Tuesday, April 28, 2009

News Just Gets Faster

Sitting in a pew in St Bride’s Church, Fleet Street at a Memorial Service for an old friend there was time to reflect on how the media has changed.

On the walls of this London church are countless memorials with “journalist”, “printer” or “publicist” proudly displayed alongside the names of those – both well known and not so well known who have brought news to people.

As I sat in a pew proudly displaying an OK! Magazine logo I remembered how Fleet Street used to be the heart of journalism. This month saw the 97th anniversary of the Titanic and it was from offices just yards from where I sat that writers first broke the news of this momentous event to the shocked nation – days after the ship had hit the ice-berg.
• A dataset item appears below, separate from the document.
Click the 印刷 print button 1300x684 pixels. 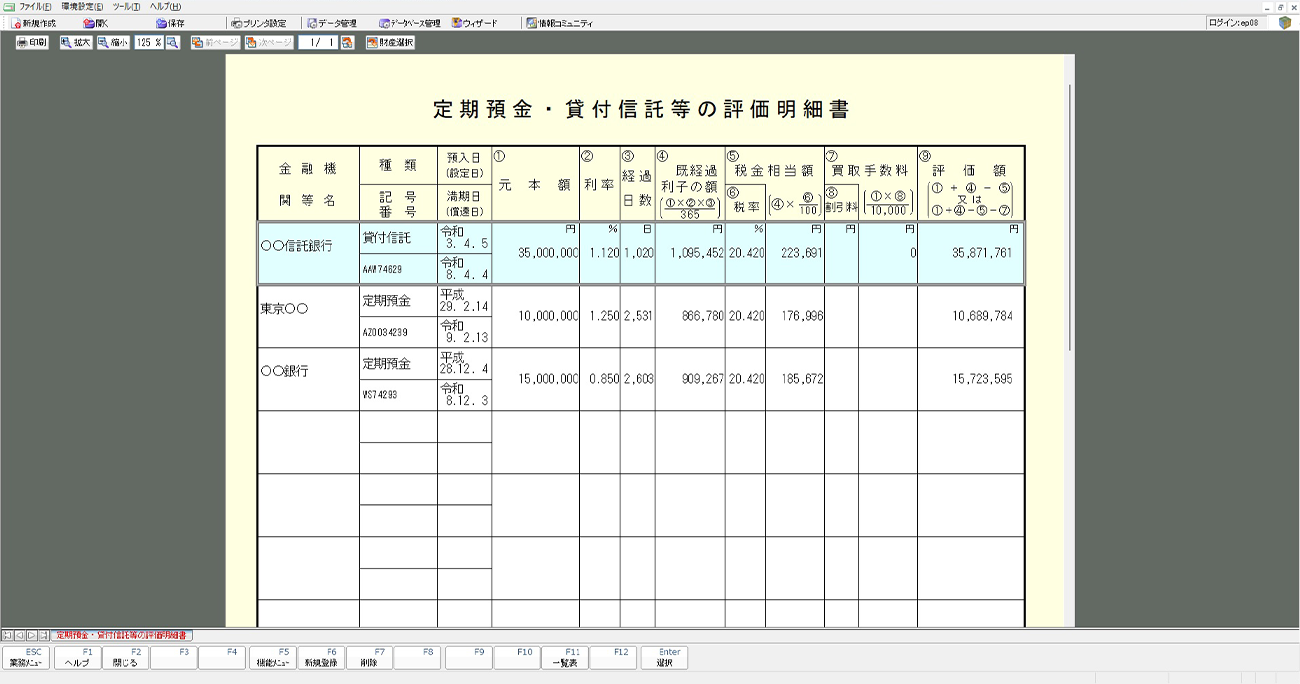[32, 43]
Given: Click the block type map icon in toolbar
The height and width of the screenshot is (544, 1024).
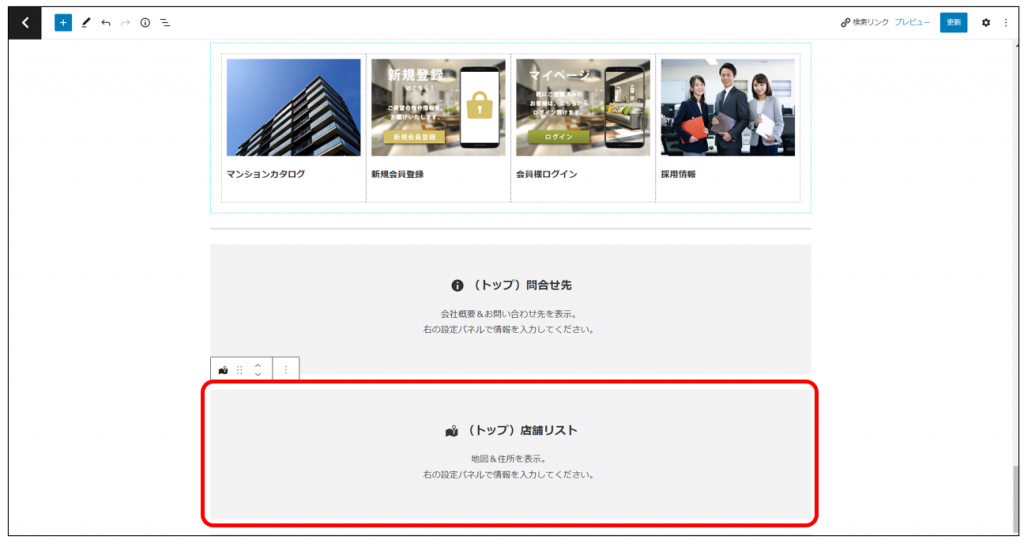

Many of those news reports told how lives had been saved because of the Marconi wireless system installed on the Titanic, which alerted others to its plight. Little did they know that they were reporting on a development that would revolutionise their own industry.

By the time of the events of 9/11 in New York the media had changed so fast that the second plane hitting the second tower was viewed live on television and computer screens across the world – it was just 17 minutes after the first plane had struck.

Our means of receiving news is getting slicker and slicker, which means it travels faster and faster. There is little time for a journalist to consider their words; no time for the printer to present the article beautifully and the publicist has to be ever faster with an answer or an idea.

Back at the Empica office a story we had released on plans to hold a Titanic Memorial Cruise in 2012 was attracting national and international interest. Within a few hours a national newspaper in Norway was on the telephone to me wanting quotes – they had read our press release on-line.

Hits on the cruise website showed that people from 84 countries had not only read the story but had then gone to the trouble of looking up more information on the website. The press release had circled the globe in hours.

Fast reactions are required frequently if you are to engage with the media. But buying time can be more precious if you are to make the right call and present a story with clarity and quality. Time is a resource that gets rarer every day. We need to use it wisely.